I started "pulseaudio --system" as root and it correctly dropped privs to the
pulse user.
The runtime dir was set to /var/run/pulse which I had pre-created to be owned
by pulse.pulse. Likewise the pulse users homedir was set to be /var/lib/pulse
which was also the state dir as per compilation.
When the user was added, the dir had these permissions:
drwxr-xr-x 5 pulse pulse 4096 Apr 10 10:47 /var/lib/pulse/
After launching PA, it changed to these permissions:
drwx------ 5 pulse pulse 4096 Apr 10 10:48 /var/lib/pulse/
The runtime dir was also handled fine. PA ensured the permissions were:
drwxr-xr-x 2 pulse pulse 4096 Apr 10 10:47 /var/run/pulse/
Where I could replicate failure is when /var was a read-only filesystem.
Now this is, in itself, not really something that should be supported. The
whole point of /var is that it is variable. It does not make sense to mount
/var read-only. /usr yes, but not /var:
/var/lib
Files that change while the system is running normally.
So I'm not sure we should go out of our way to support this. The runtime dir is
even more variable, as /var/run is used for multiple applications to record
transient state. These days it is a symlink to /run which is mounted in tmpfs.
That said, I agree that we could try harder to not fail when the perms are
correct to begin with. i.e. do a check first and miss out the
chown/chmods/mkdir if all is correct already.
I'd happily take a patch for that, but the one on arch is incorrect in this
regard.
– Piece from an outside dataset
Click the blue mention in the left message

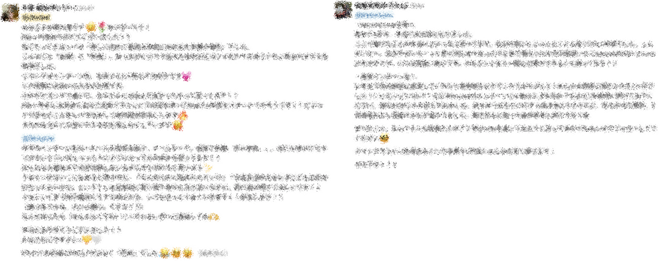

We should still insist on the known-good perms, we just shouldn't fail
if they are already like that and we cannot call mkdir.
Anyway, this is a very specific use case (the readonly /var - NFS root systems
should use e.g. tmpfs, aufs or unionfs to make these directories r/w even if
the changes are ultimately lost - there are various scripts to do this on
Fedora and Mageia etc - Personally I run just such a setup for my own media
centre), and as such it's something I'm not going to be able to personally look
at for v2.0. If someone wants to provide a good patch, I'll happily merge it.
Removing from 2.0 blockers.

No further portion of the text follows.